Ion channel receptors are multimeric proteins, which usually locate in the plasma membrane. Each of those receptor proteins arranges itself in order to form a passageway or pore, so that to extend from one side of the membrane to the other, and therefore lead to fundamental physiological processes such as muscle contraction. These passageways, or ion channel receptors, have the flexible ability to open and close in response to chemical or mechanical signals. Ion channels receptors, unlike ion transporters, are passive. It means that they do not require a source of energy in order to function. Flow of ions to occur depend on the electro-chemical gradient. Most ion channels are gated to selectively block the ions flow. Both the amino acids that line a channel and the physical width of the channel determine which ions are able to go through from the cell exterior to its interior, and vice versa. When an ion channel is open, ions move into or out of the cell in single-file fashion. Individual ion channels are specific to particular ions. It means that ion channel receptors usually allow only a single type of ion to pass through them. A special feature of voltage-activated or -gated channels is a sensor that detects the electrical potential across the membrane. Sensors are the parts of the channel that can detect certain conditions or signal. Understanding the physical structure of ion channels is undoubtedly the important thing to sorting out how they actually work in various situations. A lot of insight or explanations to ion channel receptors has come from recent X-ray crystallographic studies, or by electron microscopy.
Sodium channels have a modular architecture, with distinct regions for the pore and the gates, mediating fast depolarization and conduct electrical impulses throughout nerve, muscle and heart. The voltage-gated sodium channel is a large, multimeric complex, composed of an α subunit and one or more smaller β subunits. α subunit contains the ion-conducting aqueous pore, while β subunit is required for full reconstitution of the properties of native sodium channels. Genes encoding sodium channel receptors include SCN1A, SCN2A, SCN3A, SCN5A, SCN8A, etc.
Voltage-dependent K+ channels open and allow ion conduction in response to changes in cell membrane voltage, which contain the central ion-conduction pores surrounded by voltage sensors. Voltage sensors include hydrophobic, cationic, helix–turn–helix structures on the channel's outer perimeter, also named "voltage-sensor paddles". Genes encoding potassium channel receptors include KCNA1, KCNA2, KCNA3, KCNA4, KCNA5, KCNB1, KCND3, KCNQ1, etc.
The voltage-gated calcium channels (VGCCs/CaVs), are transmembrane ion channel proteins that selectively conduct calcium ions through the cell membrane. The Cav channels play an important role as drug targets. They are associated with diseases such as hypokalemic periodic paralysis, cardiac arrhythmia, and epileptic seizure. The β-subunit (CaVβ), as intracellular protein of Cav channels, binds the α-interaction domain (AID) between transmembrane domains I and II of the pore-forming α1 subunit. Genes encoding calcium channel receptors include CACNA1C, CACNB2, CACNA2D1, CACNA1G, CACNA1H, etc.
Chloride is the most abundant anion in organisms. The carboxy terminus of all eukaryotic CLC proteins has two CBS domains, while the membrane-associated part of the protein is composed of 17 α-helices. Inspection of the crystal reveals that most of these helices are severely tilted to the membrane, not perpendicular. Many of these helices do not span the width of the bilayer. Genes encoding chloride channel receptors include CFTR, CLCN1, CLCN2, GABRA1, GABRA2, etc.

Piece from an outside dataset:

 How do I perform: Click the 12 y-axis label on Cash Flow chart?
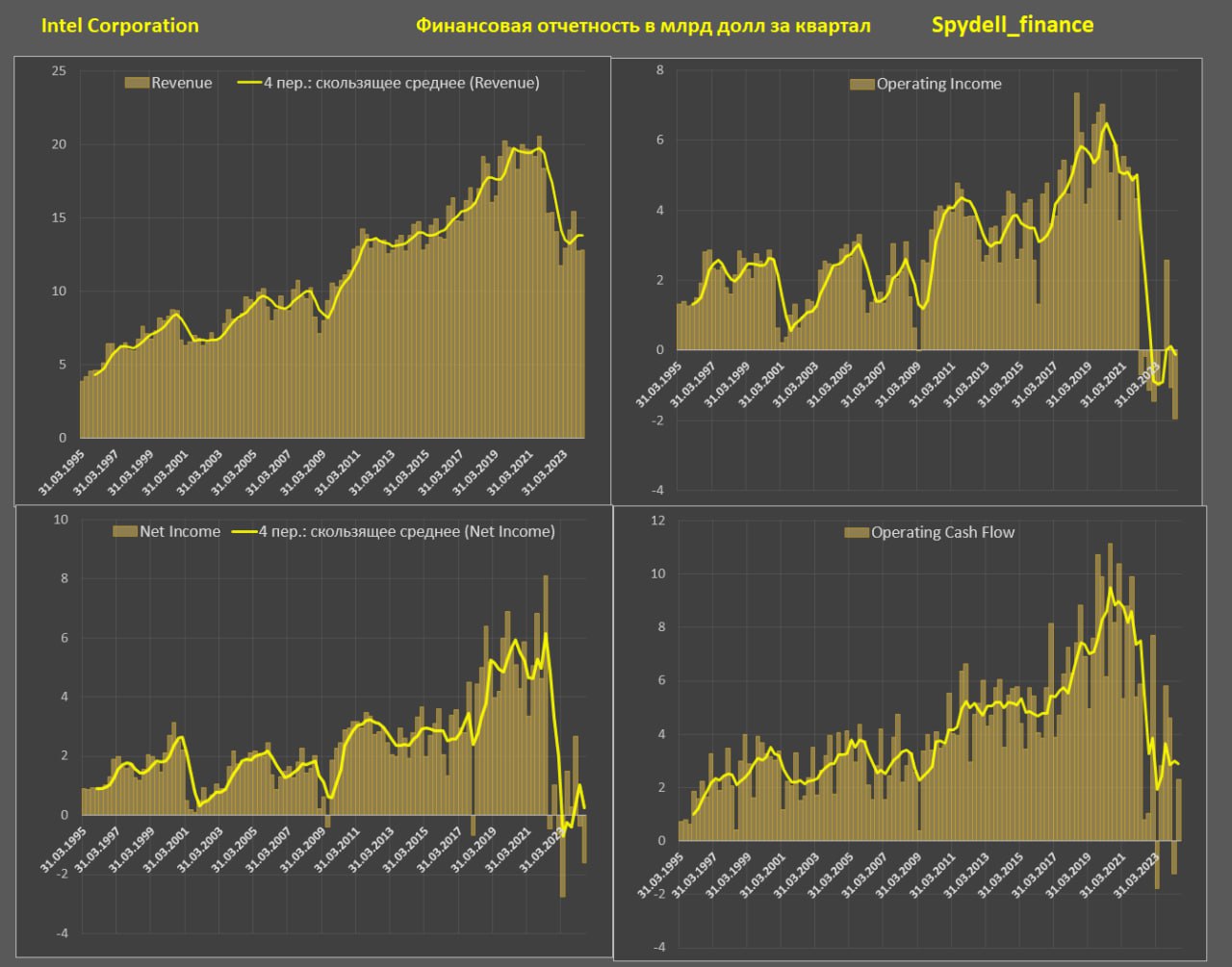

An acetylcholine receptor forms a gated ion channel in the plasma membrane. This receptor is a membrane protein with an aqueous pore, meaning it allows soluble materials to travel across the plasma membrane when open. But when no external signal is present, the pore is closed. When acetylcholine molecules bind to the receptor, this triggers a conformational change that opens the aqueous pore and allows ions to flow into the cell. Genes encoding acetylcholine receptors include CHRNA4, CHRNA7, CHRNB2, etc.
The vertebrate P2X receptors include seven subtypes (P2X1–P2X7) that form homo- or hetero-trimers. Each subunit of the P2X receptor is composed of the large extracellular domain that contains the ATP and other ligand binding sites, the two transmembrane helices that form a non-selective cation pore, and the intracellular N- and C-termini that modulate channel gating. Genes encoding ATP-gated P2X receptors include P2X1, P2X2, P2X3, P2X4, P2X5, P2X6, P2X7.